Top of SOURCE TEXT

Rheumatoid Arthritis (HLA-DRB1 Typing) [M05, M06]
Dr. med. Kaimo Hirv
With a prevalence of approximately 1%, rheumatoid arthritis (RA) is the most frequently occurring autoimmune disease among the Western European population. Until today, the cause of the disease has only been partially understood. There is no doubt that genetic factors play an important role. Especially certain HLA-DRB1*04 alleles (DR4), but also other HLA alleles such as HLA-DRB1*01:01, *01:02, *10:01 and *14:02 have been associated with RA. These HLA alleles encode an amino acid motif, also referred to as “shared epitope (SE) or “rheumatoid epitope”. Approximately 80-90% of all Caucasian RA patients carry such an HLA-DRB1 marker with “shared epitope”. Detection of these alleles are associated with a four times higher risk of developing RA and at an early stage can be helpful for establishing a diagnosis. Moreover, SE alleles are prognostic markers for the course and the severity of the disease. Patients who carry two of the RA-associated SE alleles tend to suffer from a more severe course and a faster progression than patients with only one or no SE allele at all. In addition, the presence of SE alleles may have an impact on the success of different treatments.
Other prognostic makers for RA are interleukin 4 (IL4) and the IL4 receptor (IL4R). Certain genetic variants in the IL4R gene occur more frequently in patients with a progressive bone destruction than in patients with a mild course of the disease. The allele variant IL4R-I50V has been associated with erosions occurring already within 2 years after onset of the disease.

Bottom of SOURCE TEXT

Transcribe the passage of the rheumatoid arthritis text that begins at the words "Other prognostic makers" and ends after the words "onset of the disease.".

Top of EXTRACTED DATA

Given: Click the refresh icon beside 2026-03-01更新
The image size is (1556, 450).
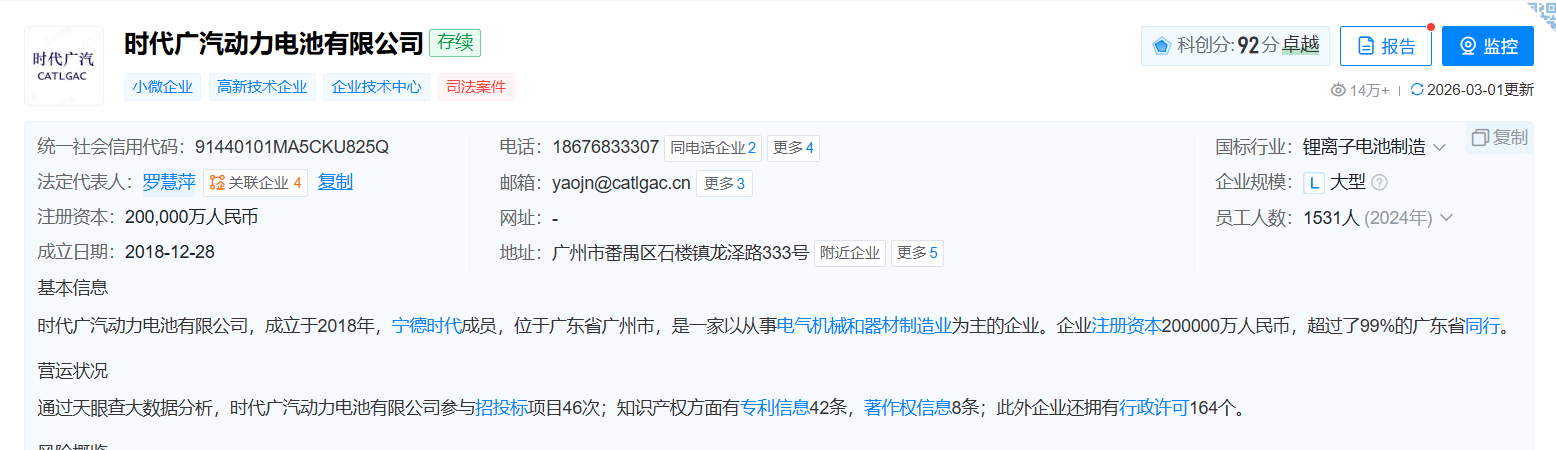Looking at the screenshot, I should click(1416, 89).
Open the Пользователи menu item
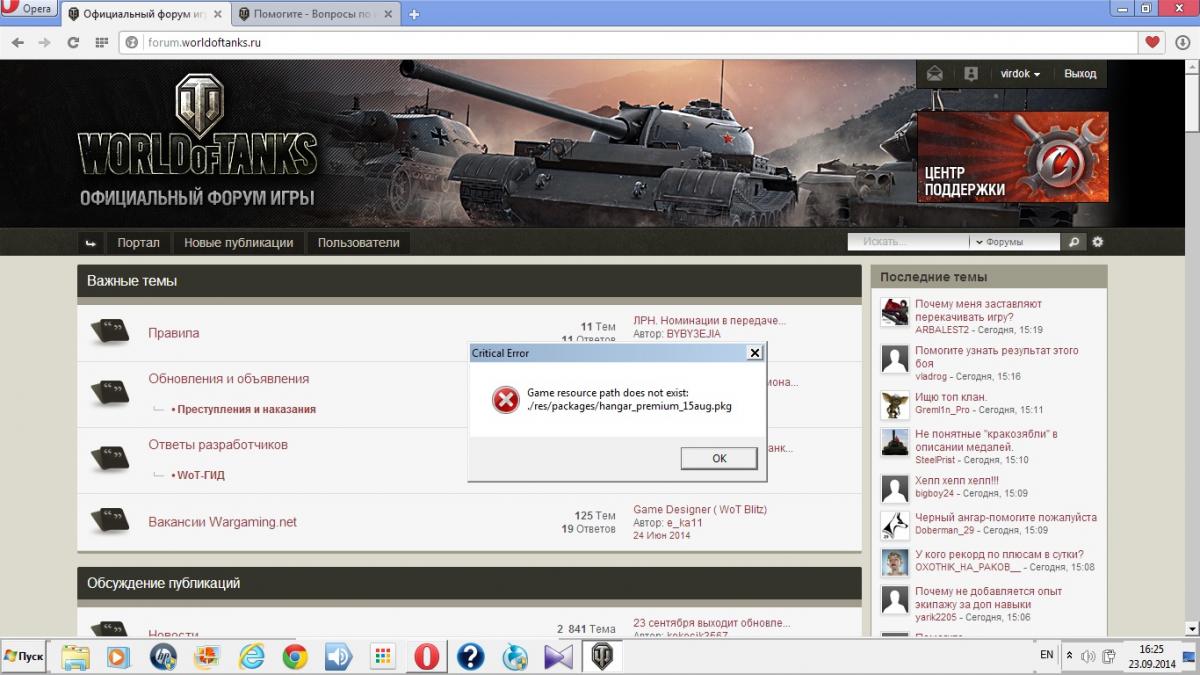Screen dimensions: 1200x675 pos(358,243)
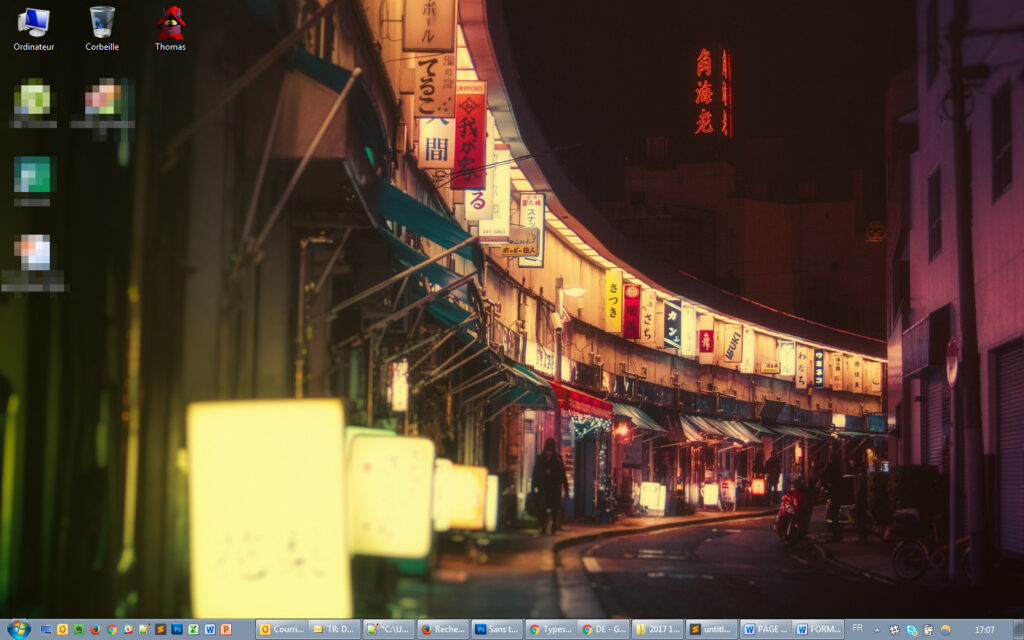Launch Microsoft Excel from the taskbar
The width and height of the screenshot is (1024, 640).
[x=192, y=629]
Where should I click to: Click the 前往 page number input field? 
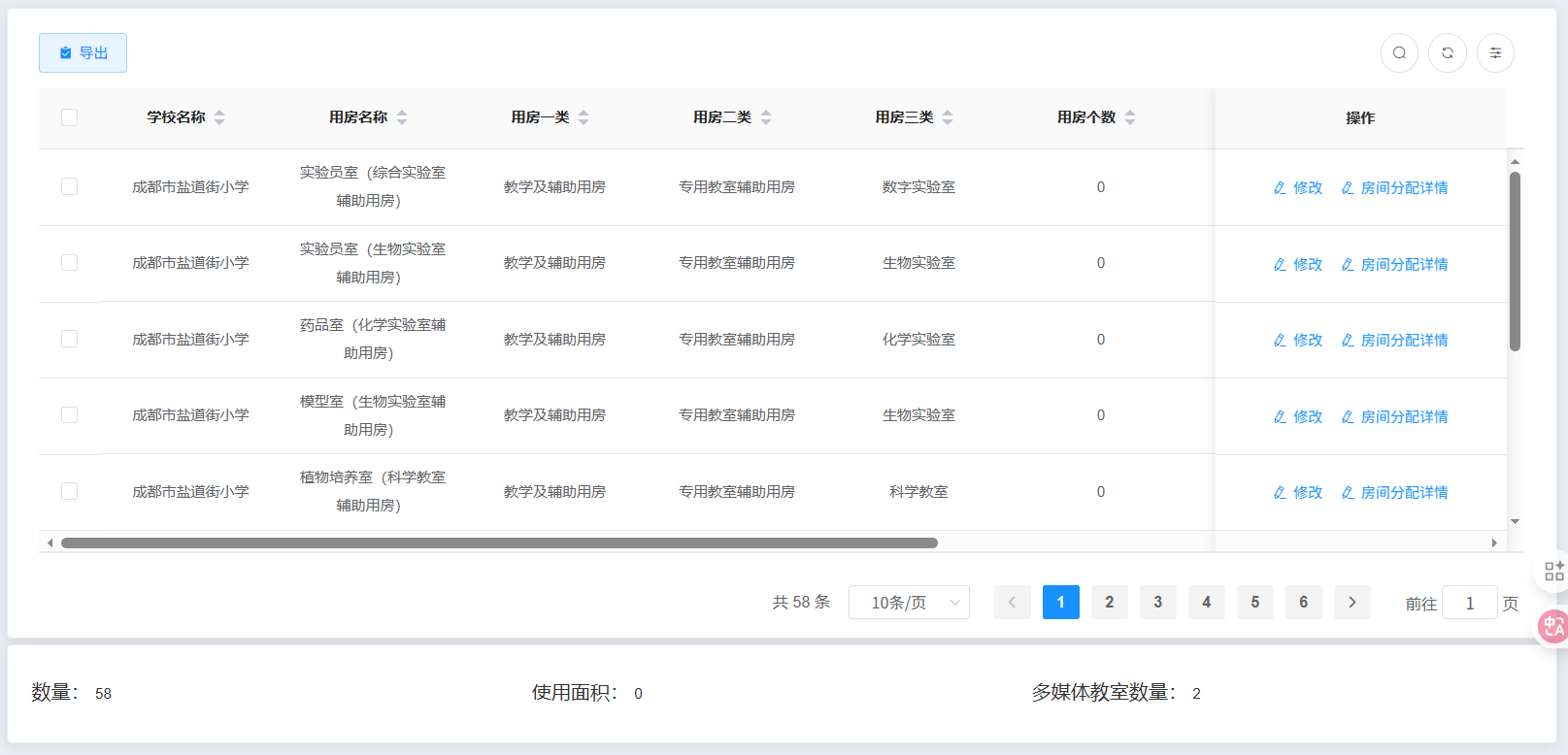[x=1469, y=604]
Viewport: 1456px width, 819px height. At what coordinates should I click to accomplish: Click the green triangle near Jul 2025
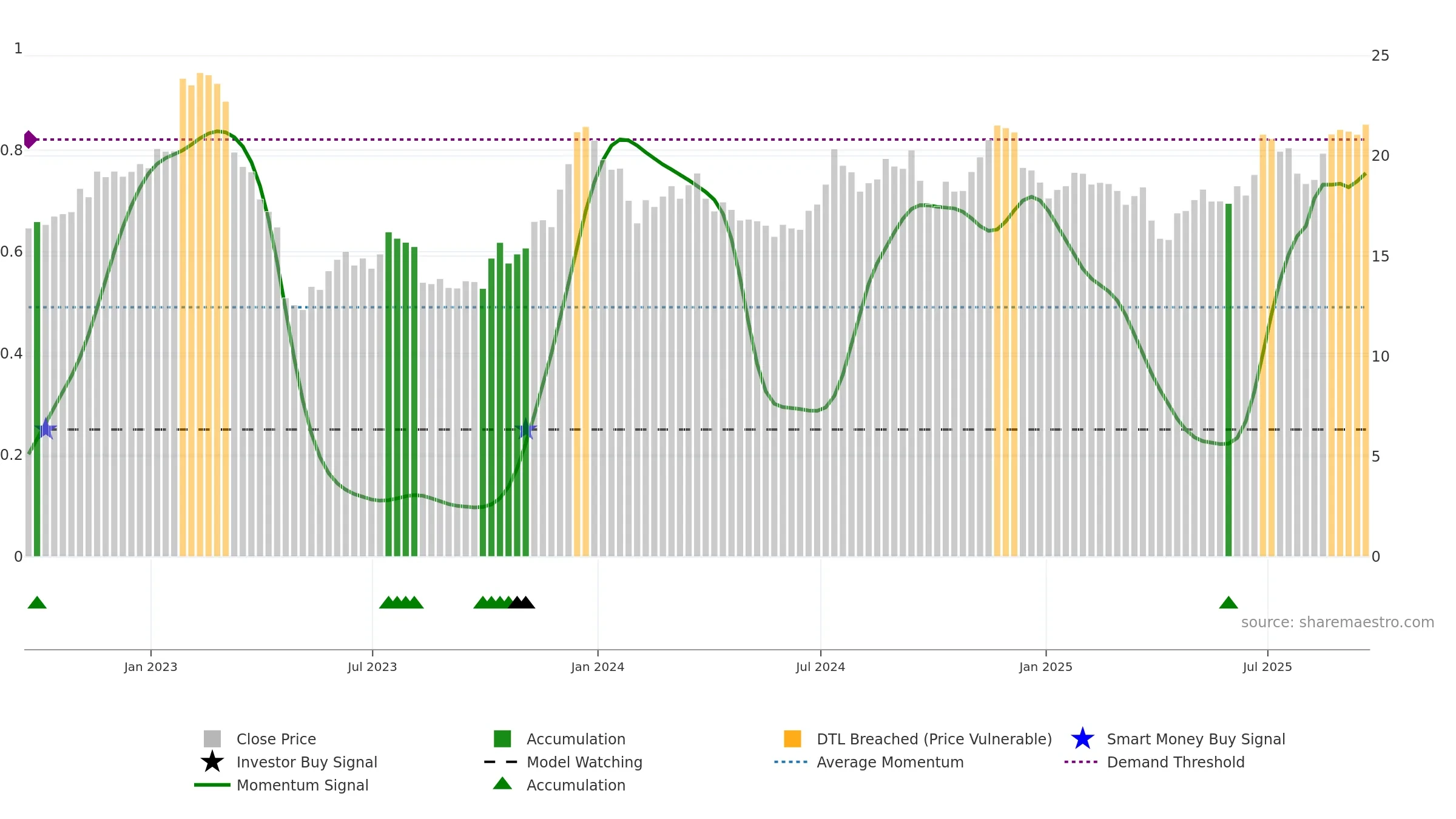pos(1228,602)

Bottom of EXTRACTED DATA

**SOLVED PROBLEM:**
Other prognostic makers for RA are interleukin 4 (IL4) and the IL4 receptor (IL4R). Certain genetic variants in the IL4R gene occur more frequently in patients with a progressive bone destruction than in patients with a mild course of the disease. The allele variant IL4R-I50V has been associated with erosions occurring already within 2 years after onset of the disease.